11. Fail[] . . . to pay monies in excess of seven
hundred fifty dollars when due for materials or services rendered
in connection with the licensee’s operations as a contractor
when the licensee has the capacity to pay or, if the licensee lacks
the capacity to pay, when the licensee has received sufficient
monies as payment for the particular construction work project
or operation for which the services or materials were rendered
or purchased.
¶9 Section 32-1154 prohibits specified conduct by the holder of a contractor’s
license, which is granted by the Registrar. Under the statute, the Registrar is authorized to
“investigate the acts of any contractor within this state” and to impose civil penalties,
including suspension or revocation of a contractor’s license, if the contractor has violated the
statute. § 32-1154(B). Before determining whether to revoke or suspend a license, the
Registrar is required to investigate a complaint, hold a hearing, and issue a final
determination about the licensee’s status, subject to judicial review. § 32-1154(A)(23), (B)
and (F). The complainant is not a party to the action. Finally, Arizona’s Administrative
Review Act, A.R.S. §§ 12-901 through 12-914, “grants the superior court jurisdiction to
review a ‘final administrative decision’ when an aggrieved party files a complaint seeking
such review.” Bolser, 213 Ariz. 110, ¶ 13, 139 P.3d at 1288, quoting § 12-904(A). It is
apparent that § 32-1153 plays no role in this type of proceeding, either before the
administrative agency or the reviewing court.
¶10 Weatherguard “present[ed its] administrative claim under A.R.S. § 32-1154
and then [Twin Peaks sought] judicial review as contemplated by that statute.” Shelby v.
6
Ariz. Registrar of Contractors, 172 Ariz. 95, 101, 834 P.2d 818, 824 (1992); see also Bolser,
213 Ariz. 110, ¶ 18, 139 P.3d at 1290. In Shelby, our supreme court noted the difference
between administrative proceedings and court actions in the context of a claim for attorney
fees by a claimant whose appeal arose “from a direct action brought by [the claimant] against
the contractor in superior court.” 172 Ariz. at 101, 834 P.2d at 824. Because A.R.S.

========

SET EXERCISE 1:
In the court opinion on contractor licensing, which statutes make up Arizona's Administrative Review Act?
SET EXERCISE 2:
According to the court opinion on contractor licensing, what steps must the Registrar take before deciding whether to revoke or suspend a license? List them all.
SET EXERCISE 3:
Carry on the court opinion on contractor licensing from the point where it stops.

SOURCE MATERIAL:
========

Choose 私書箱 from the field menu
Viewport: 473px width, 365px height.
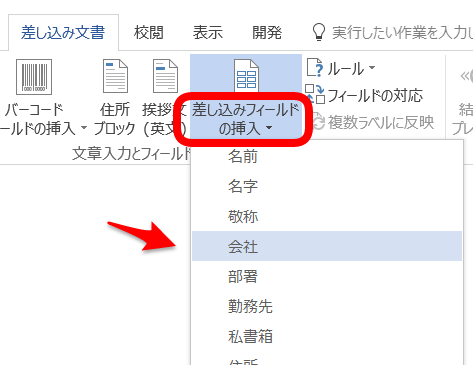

========

FINAL ANSWER 1:
A.R.S. §§ 12-901 through 12-914.

FINAL ANSWER 2:
- Investigate a complaint
- Hold a hearing
- Issue a final determination about the licensee's status, subject to judicial review

FINAL ANSWER 3:
§ 32-1132, which provides for attorney fee awards in proceedings before the Registrar, did
not apply to the claimant’s action, the supreme court determined no fees were awardable.
172 Ariz. at 101, 834 P.2d at 824.
¶11 “Administrative agencies exist to make such determinations in their specialized
field as the legislature has deemed proper.” Hunter Contracting Co. v. Sanner Contracting
Co., 16 Ariz. App. 239, 243-44, 492 P.2d 735, 739-40 (1972). As the ALJ noted in his
factual findings in this case, “[i]t is for the Registrar of Contractors . . . to cite and find guilty
[a] contractor for violating A.R.S. 32-1154.A.” See 1974 Op. Ariz. Att’y Gen. 74-28 (“[T]he
Registrar of Contractors’ . . . hearings are conducted with the objective of determining
whether or not a contractor’s license should be suspended or revoked, and the Superior Court
is without original jurisdiction to revoke or suspend a contractor’s license.”).3
3
Advisory opinions by the attorney general are not binding, but may be persuasive.
Ruiz v. Hull, 191 Ariz. 441, ¶ 28, 957 P.2d 984, 992 (1998).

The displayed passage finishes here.